* _Work task A_
Quote the pesticide resistance text from "Promoting Pesticide Resistance" up to and including "increased insecticide use.".
* _Work task B_
Which organizations does the pesticide resistance text name?

* _Excerpt to read_
■ ■ ■ ■
Promoting Pesticide Resistance
Monsanto's RoundupReady and Bt technologies lead to resistant weeds and insects that can make farming harder and reduce sustainability.
Deja Vu All Over Again? Bt Resistance in the Western Corn Rootworm
In August 2011, a scientist at Iowa State University published a peer-reviewed paper showing that at some locations in Iowa, rootworms (a major corn pest) had developed resistance to one of the two main types of commercialized Bt toxins engineered into Monsanto's insect-resistant corn. If this resistance spreads, it could lead to increased insecticide use.
(In Bt crops, a gene from a soil bacterium that produces an insect toxin has been inserted into the crop's genetic material.)
To maintain the efficacy of Monsanto’s rootworm product, the EPA requires that farmers plant some portion of their acreage with non-Bt corn. If resistant rootworms emerge from Bt fields, this “refuge” supplies non-resistant rootworms to mate with the few resistant individuals that survive on Bt corn, thus diluting the genetic pool of resistance.
A majority of independent academic scientist advisors told the EPA that farmers planting corn containing the Bt toxin Cry3Bb1 should use a 50 percent refuge. However, the biotech industry and a minority of scientists convinced the agency to require only a 20 percent refuge. This has probably contributed to the rise of resistant rootworms.
■ ■ ■ ■
* _Source records_

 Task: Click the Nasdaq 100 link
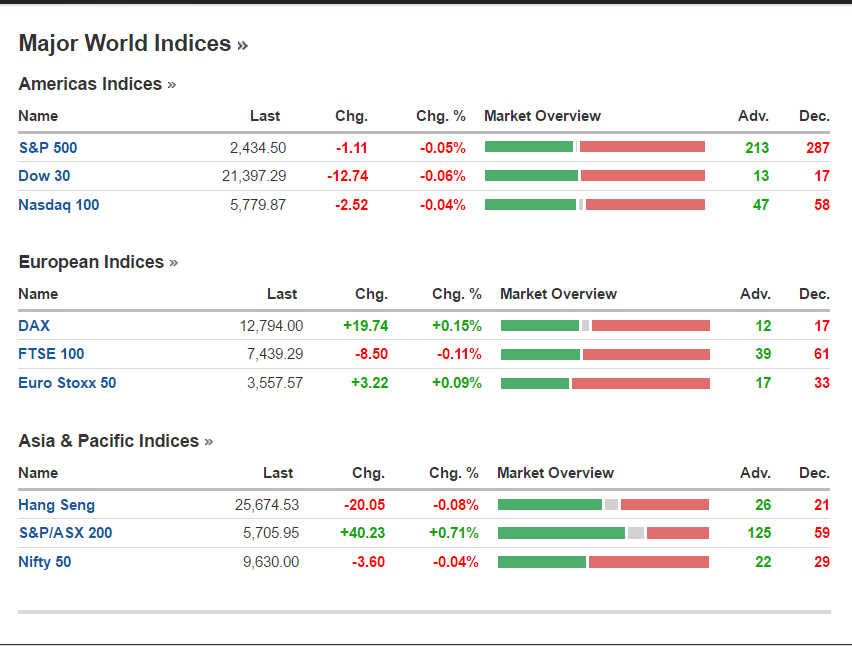58,205
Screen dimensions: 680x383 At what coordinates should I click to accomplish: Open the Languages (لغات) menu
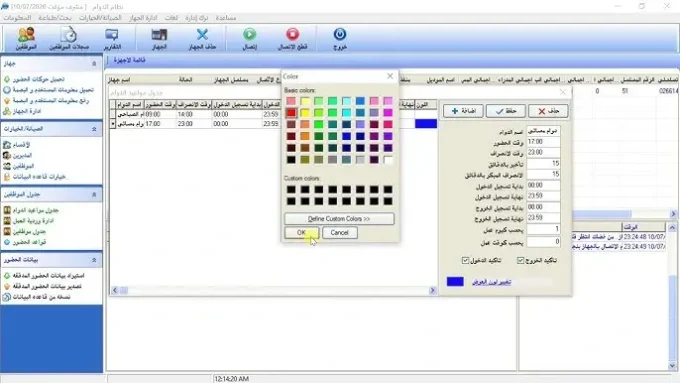171,18
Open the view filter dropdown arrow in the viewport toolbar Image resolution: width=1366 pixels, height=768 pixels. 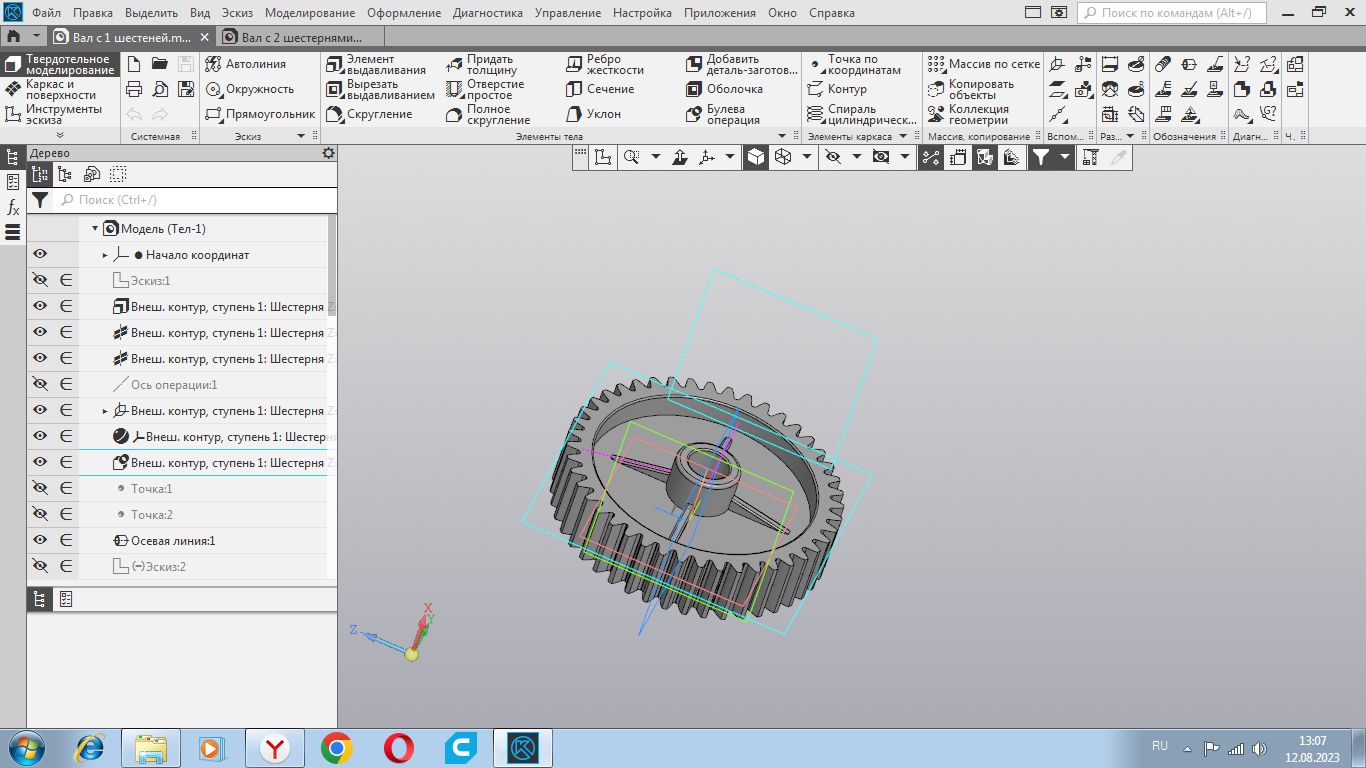point(1065,157)
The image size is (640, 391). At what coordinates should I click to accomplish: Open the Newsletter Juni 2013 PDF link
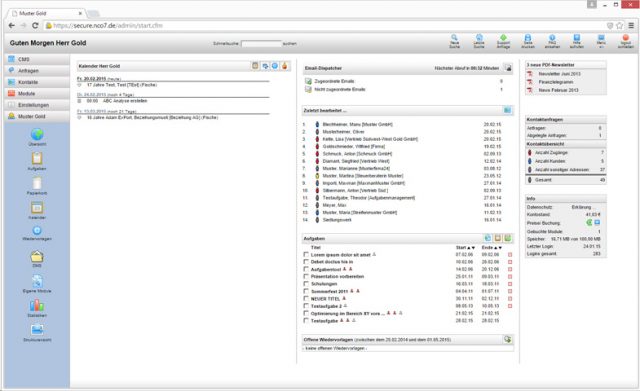tap(559, 74)
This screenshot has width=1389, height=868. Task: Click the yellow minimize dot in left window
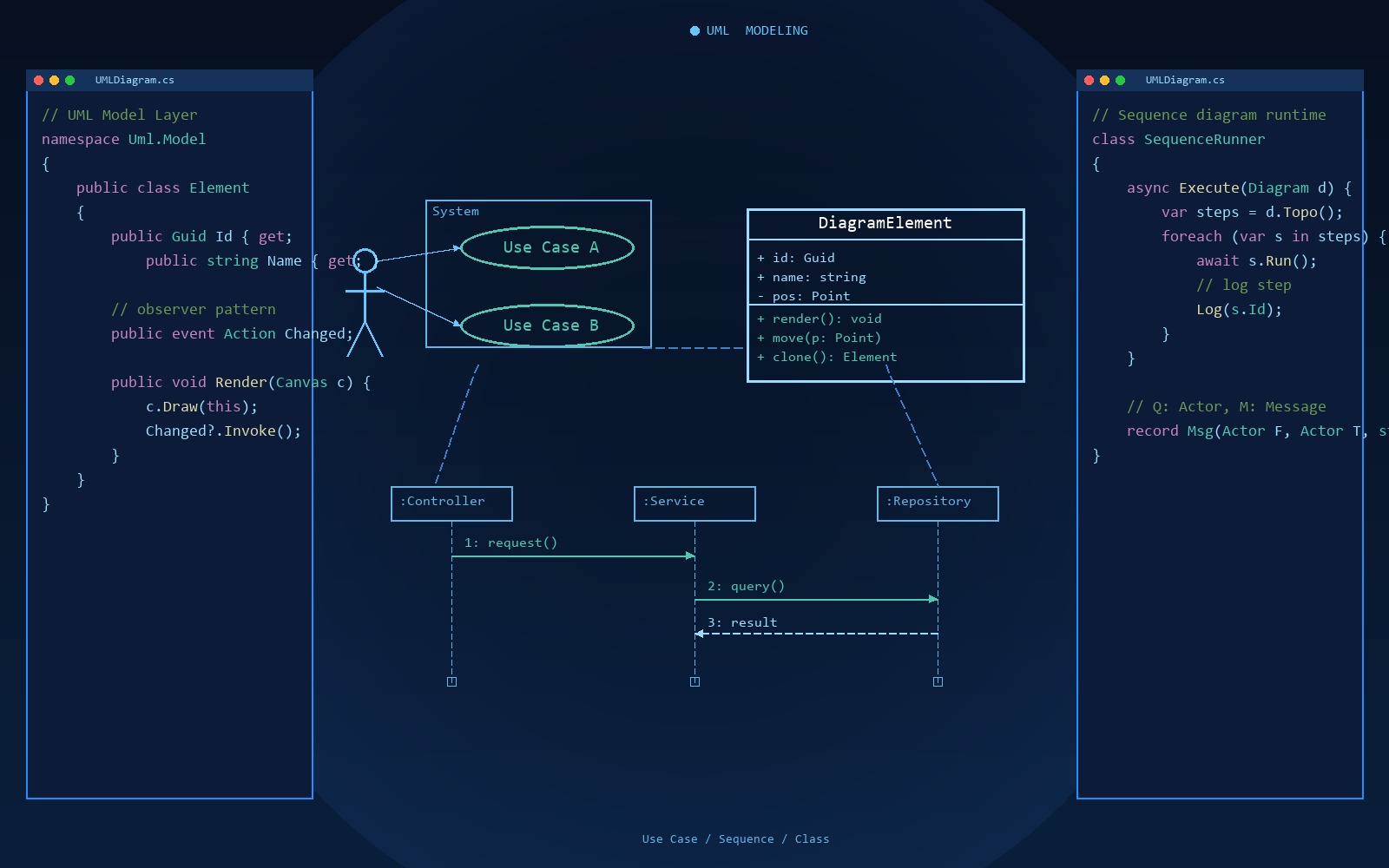(54, 80)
■ ■ ■ ■
* _Response area A_
Promoting Pesticide Resistance
Monsanto's RoundupReady and Bt technologies lead to resistant weeds and insects that can make farming harder and reduce sustainability.
Deja Vu All Over Again? Bt Resistance in the Western Corn Rootworm
In August 2011, a scientist at Iowa State University published a peer-reviewed paper showing that at some locations in Iowa, rootworms (a major corn pest) had developed resistance to one of the two main types of commercialized Bt toxins engineered into Monsanto's insect-resistant corn. If this resistance spreads, it could lead to increased insecticide use.

* _Response area B_
Monsanto, Iowa State University, the EPA